Though Powell sometimes piled on the subtlety to the point of flirting with the evanescent, he made every other writer purporting to deal with the sweep of British society look crass. This especially applied to C. P. Snow. Snow’s novels about the corridors of power (the completed sequence of eleven volumes was called
Strangers and Brothers
) got their grip on the public in the 1950s, a decade before Powell’s voice became the established tone in which to talk about the Establishment. (Significantly, the word “Establishment,” with its overtones of time-tested authority, came into wide use only as Britain’s role as an international administrative system was wound up.) When I was still a student at Sydney University in the late 1950s, to know
about Snow’s novels was a mark of sophistication.
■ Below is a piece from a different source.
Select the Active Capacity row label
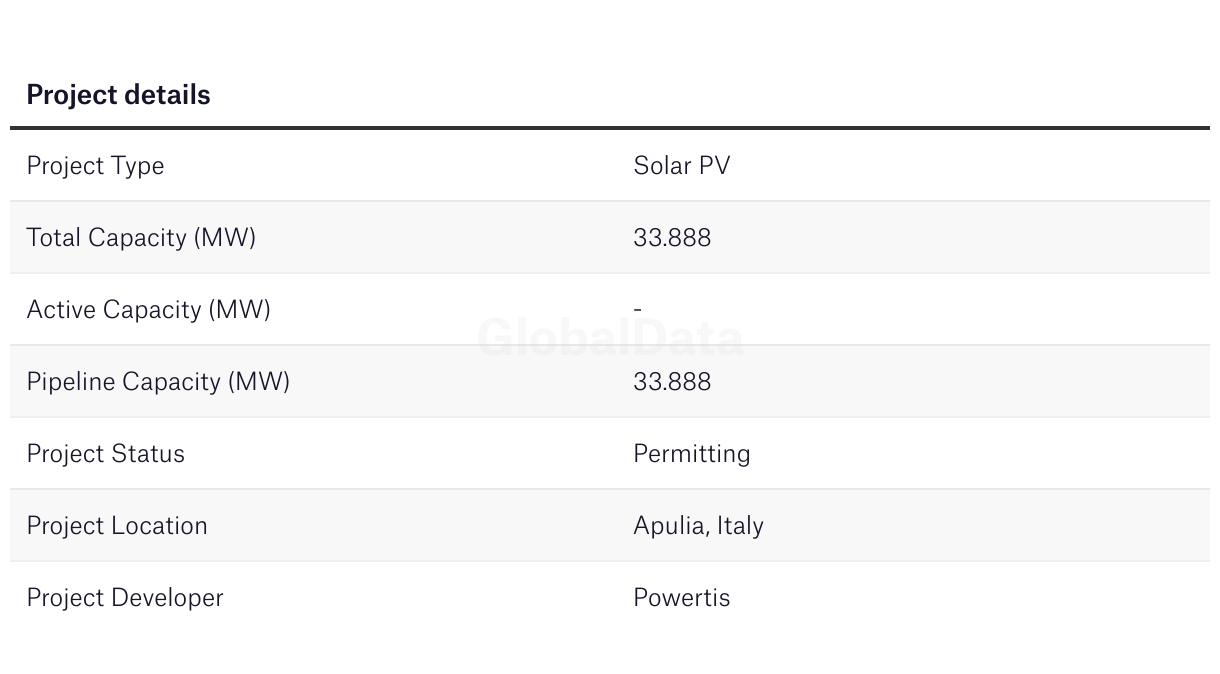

I tried to read them then, and found them so traumatically boring that I can’t see myself giving them another try even now. (Part Two: A Decision Is Taken. Chapter One: The Lighting of a Cigarette. It’s all like that.) Snow’s narrator, Lewis Eliot, talks with the infallibly misplaced emphasis of Powell’s Widmerpool. Snow never quite realized that his own pomp and success added up to a comic turn. He was like a walking illustration by Osbert Lancaster, whose name, to me, is still very much alive. All this being said, however, I have noticed that the Penguin volumes of Snow’s novels keep cropping up in clusters on Hugh’s bookstall. I can just see the moment—though I slightly dread it—when I start assembling a set. But even if they turn out to be more substantial than I once thought, I doubt that those Snow novels that have the academic cloisters for an ambience will be up to the mark later set by David Lodge and Malcolm Bradbury, or even by Tom Sharpe. The academic novel is a genre, and a genre needs to be entertaining. Did Snow ever really entertain anyone? Well, I suppose Sir Walter Scott did, and he wasn’t very funny either.
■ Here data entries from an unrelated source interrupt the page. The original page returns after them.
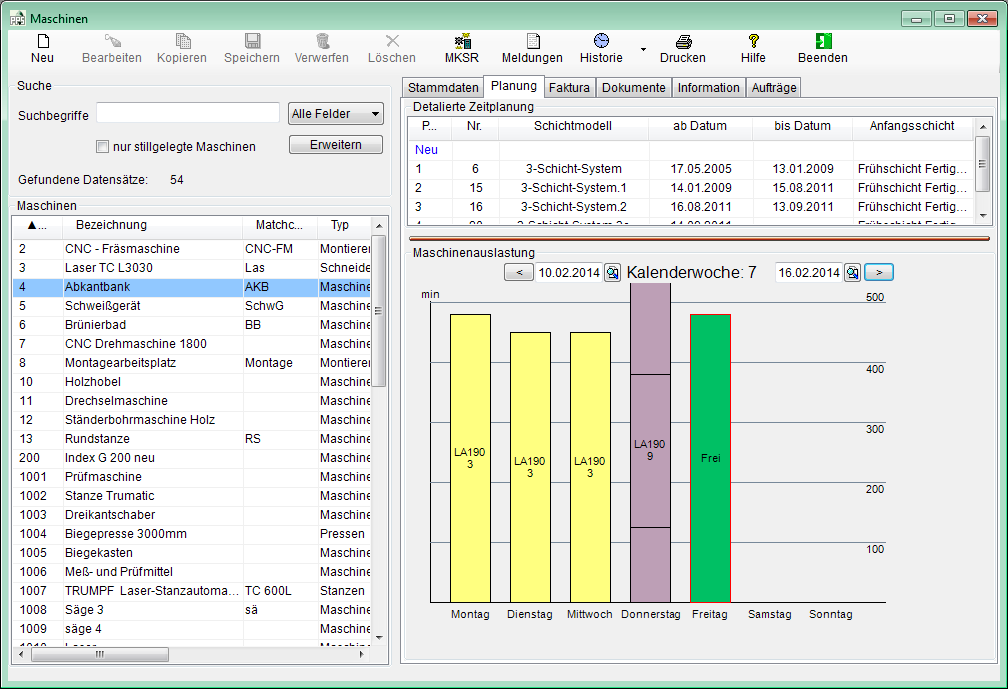This screenshot has width=1008, height=689.
Task: Open the Aufträge tab
Action: pos(773,88)
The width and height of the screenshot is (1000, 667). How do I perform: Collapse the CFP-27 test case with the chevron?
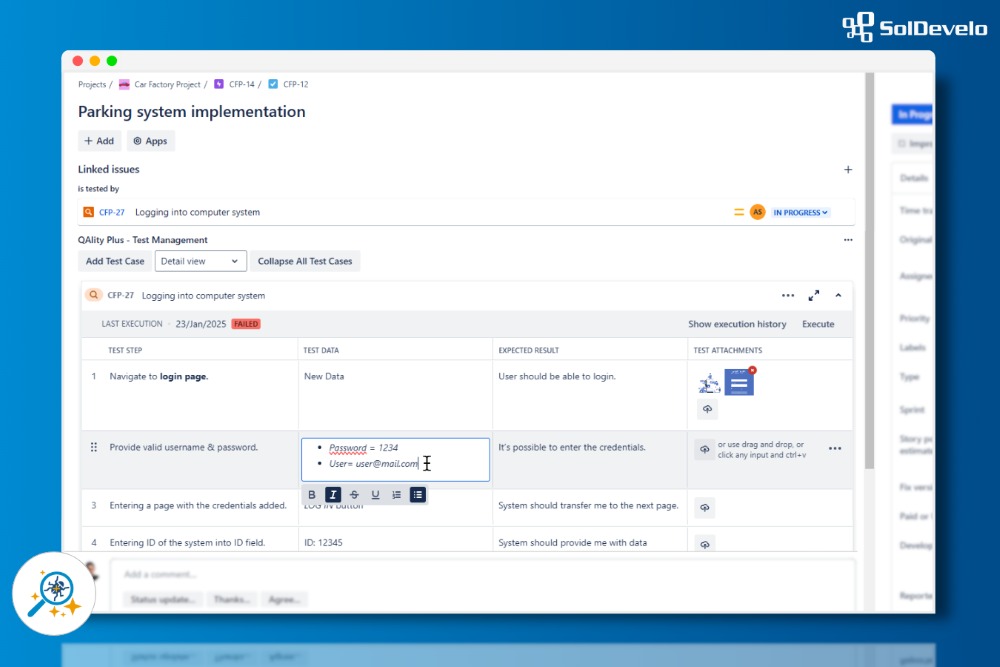coord(839,295)
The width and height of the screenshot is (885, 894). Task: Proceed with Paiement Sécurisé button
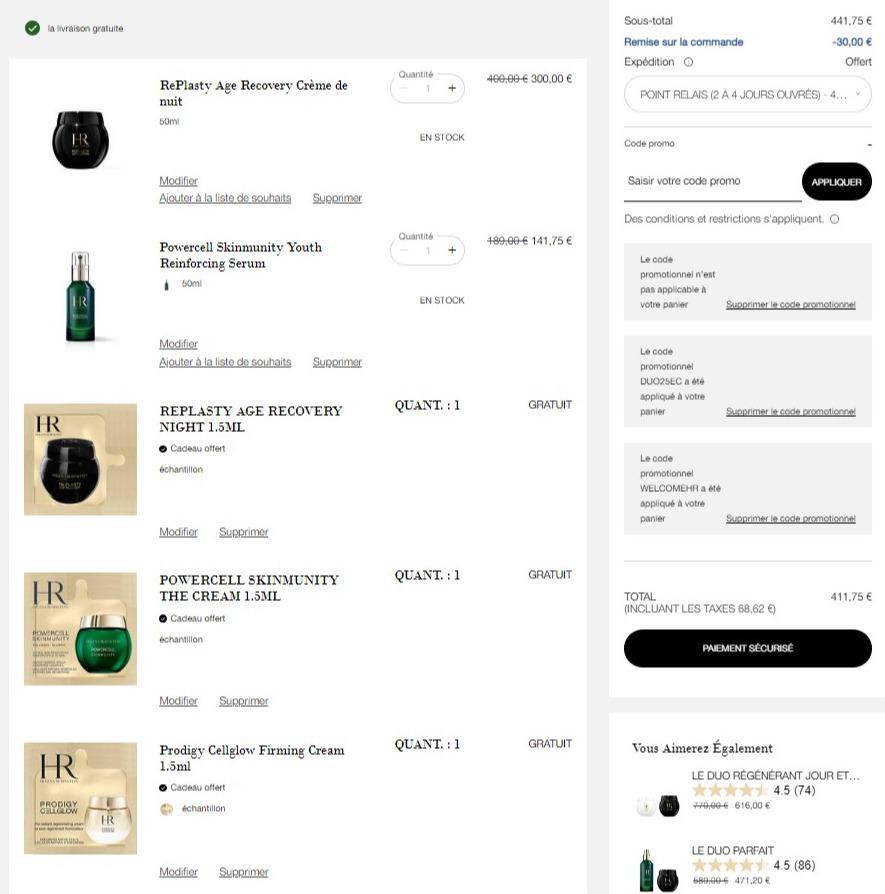coord(748,648)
Treasuring Osbert Lancaster
I HAVE ALWAYS
thought Osbert Lancaster’s little book
Drayneflete Revealed
to be one of the great British comic achievements. Usually, anywhere I lived, I had two copies, one to read and one to give away. Lately I have once again read it through, and marveled as if Lancaster still breathed and had only just now thought of recording Drayneflete’s history.
The point of Drayneflete’s history is that it isn’t up to much. In Roman times it started off as a crossroads of secondary importance and since then, steadily throughout the centuries, one architectural excrescence after another has been added to its agglomeration of mediocrity. These various historical stages and changes of style are recorded in Lancaster’s wonderfully conceived illustrations, one of them per chapter, so that each chapter works like a long caption. But the capital joke of the narration is that every
step in this long saga of vandalism is presented as if by a spokesman for the current town council, scraping with quiet desperation for any trace of historic interest. The book has the effect of a PR brochure that doesn’t know how implausible it is when claiming status and dignity for the kind of progress which is really the gradual destruction of all value. When a hideous new cinema gets built, it is quietly hailed as a brilliant example of the modern style.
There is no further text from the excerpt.